── SUPPLIED RECORDS
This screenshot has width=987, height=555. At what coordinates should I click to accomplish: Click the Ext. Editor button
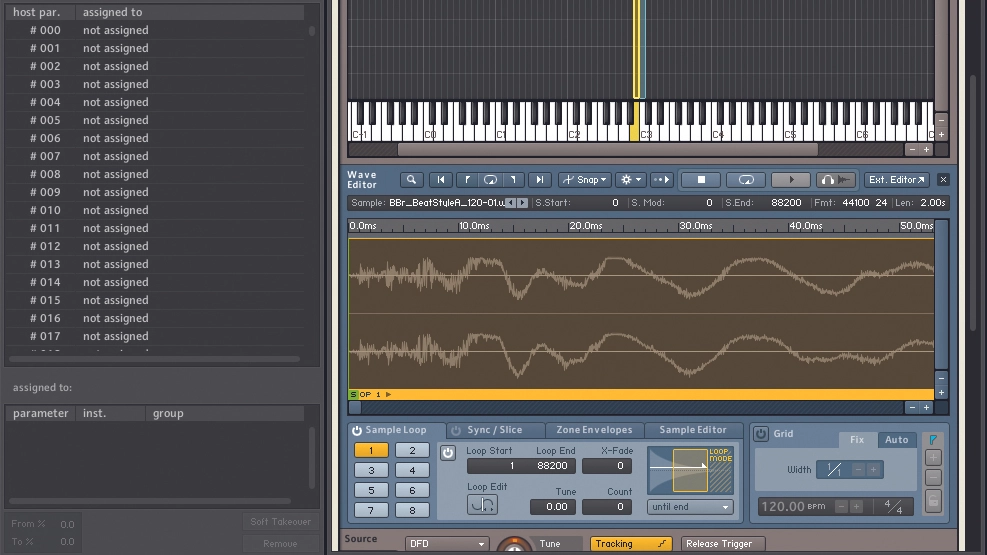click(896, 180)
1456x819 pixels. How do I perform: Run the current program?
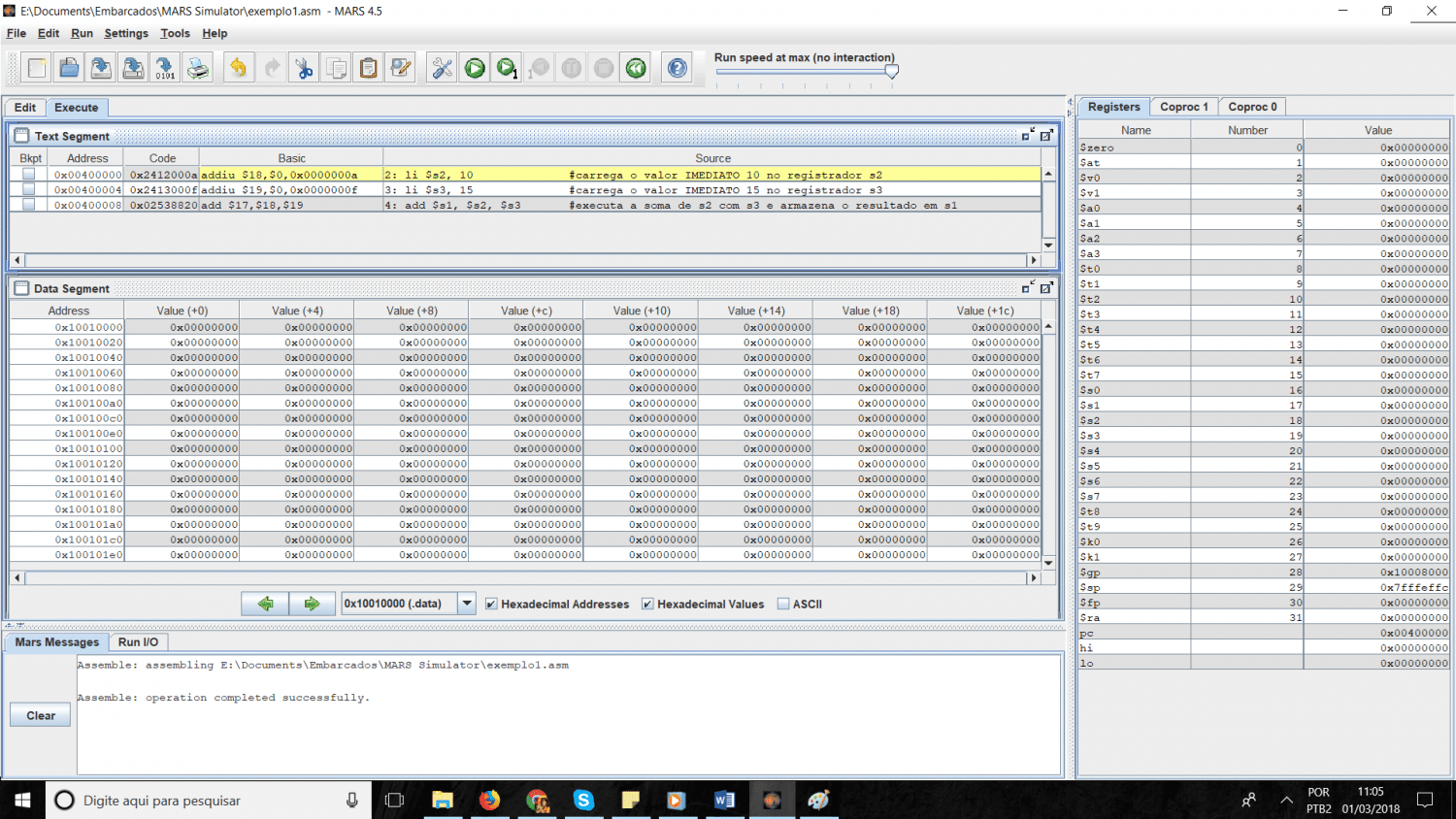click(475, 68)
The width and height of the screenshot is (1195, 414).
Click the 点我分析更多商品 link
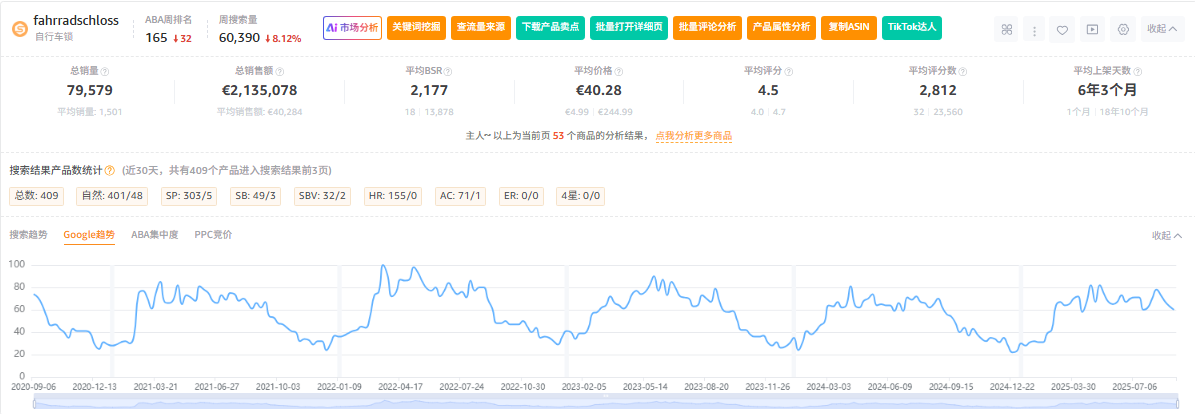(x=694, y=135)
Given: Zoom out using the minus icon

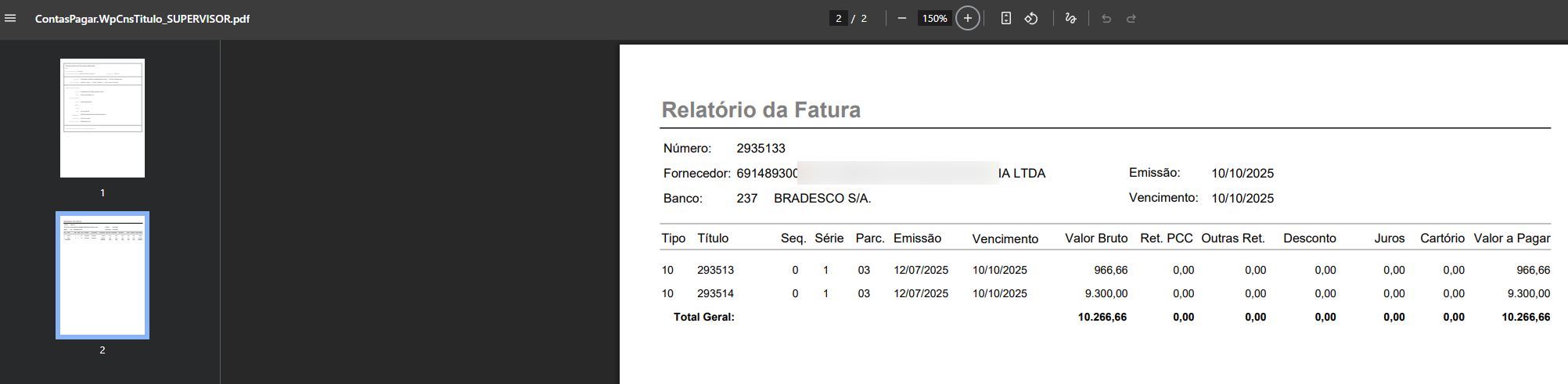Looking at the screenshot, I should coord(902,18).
────
── SUPPLIED RECORDS
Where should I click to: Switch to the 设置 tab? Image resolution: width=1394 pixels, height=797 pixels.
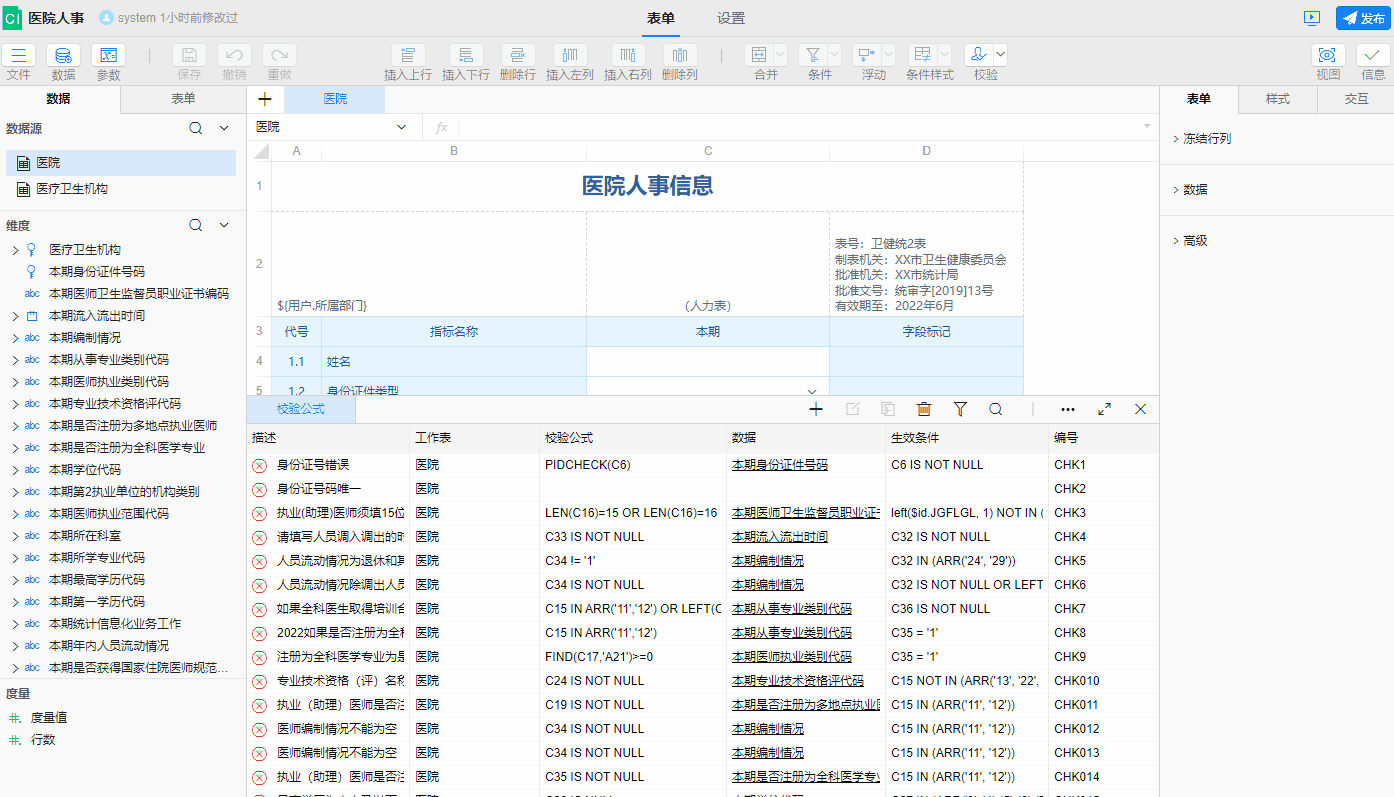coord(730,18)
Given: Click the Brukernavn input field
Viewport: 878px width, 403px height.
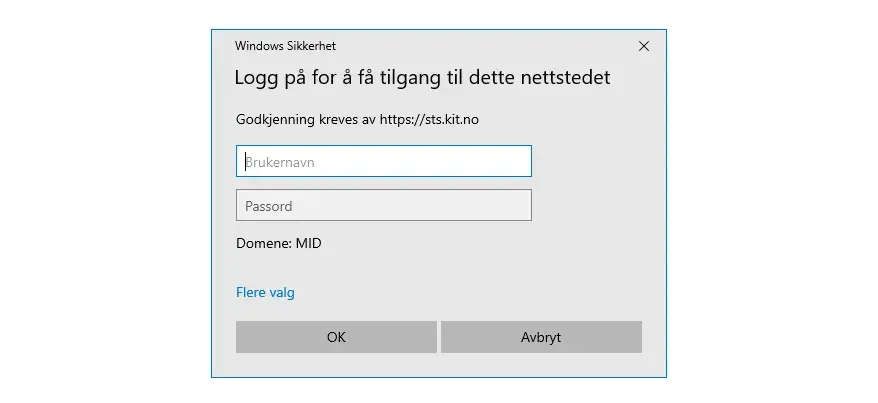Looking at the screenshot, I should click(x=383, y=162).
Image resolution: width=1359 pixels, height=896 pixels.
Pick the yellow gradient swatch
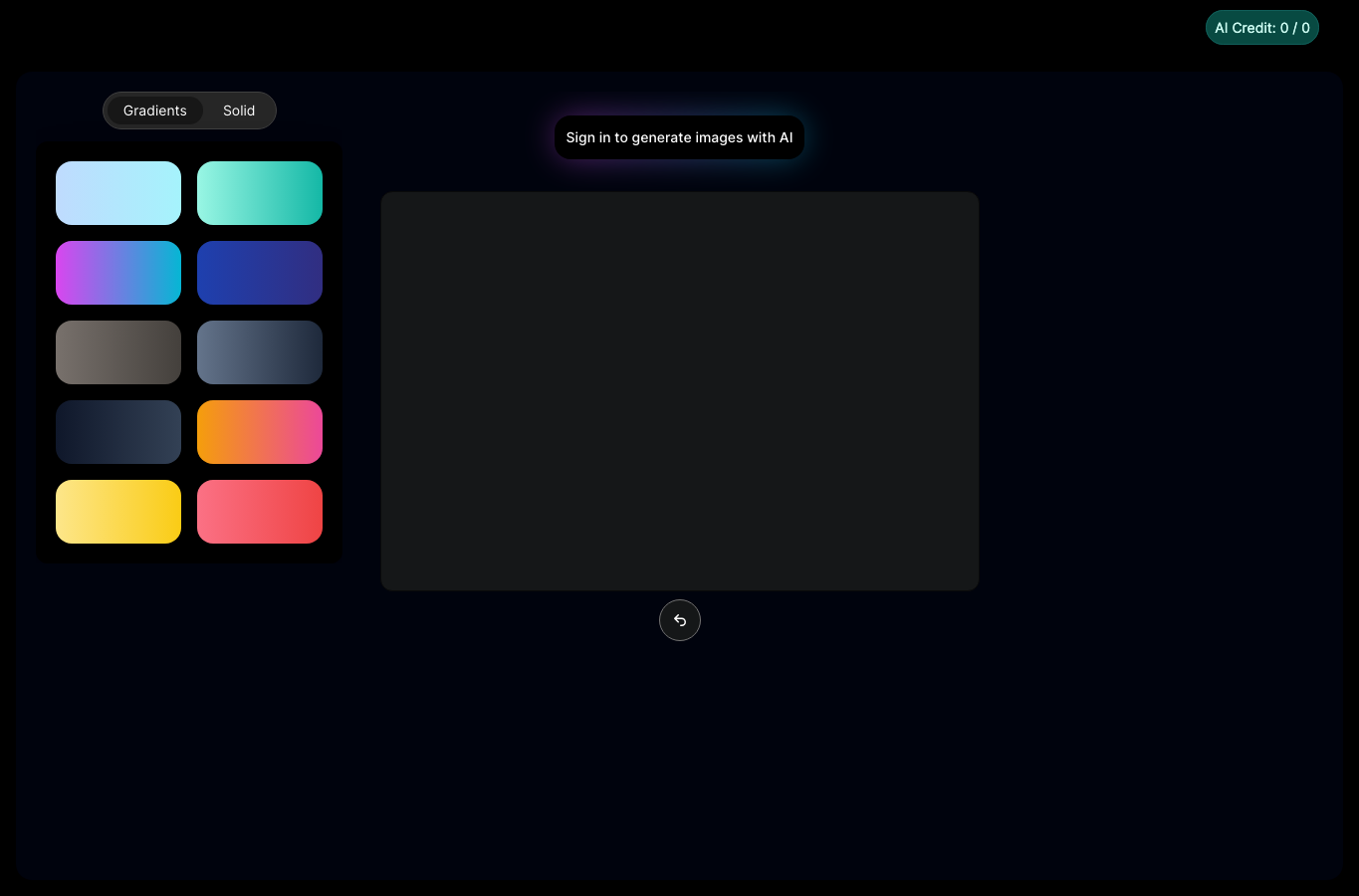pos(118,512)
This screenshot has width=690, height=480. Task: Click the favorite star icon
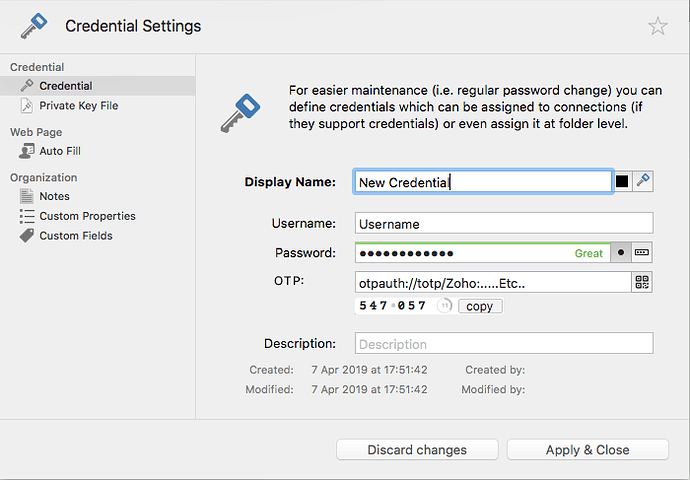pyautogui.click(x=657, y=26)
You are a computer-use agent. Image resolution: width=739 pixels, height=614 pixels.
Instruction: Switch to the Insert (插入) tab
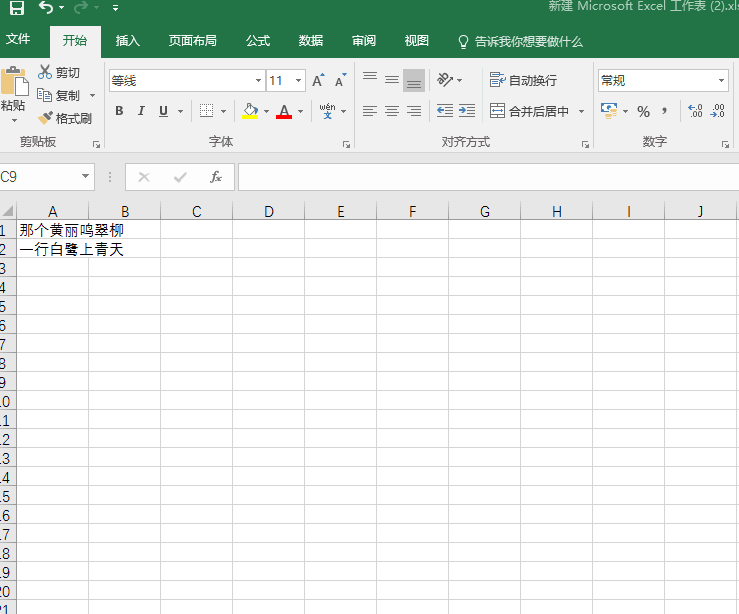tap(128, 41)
────
── SUPPLIED RECORDS
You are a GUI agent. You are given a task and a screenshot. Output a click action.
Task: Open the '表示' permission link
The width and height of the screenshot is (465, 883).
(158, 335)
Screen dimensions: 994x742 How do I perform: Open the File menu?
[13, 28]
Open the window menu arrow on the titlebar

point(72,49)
────
PROBLEM TO WORK ON:
Across all of the records above, how many lines include the string "agent"? Answer with one number only.

RESPONSE TO THE TASK:
2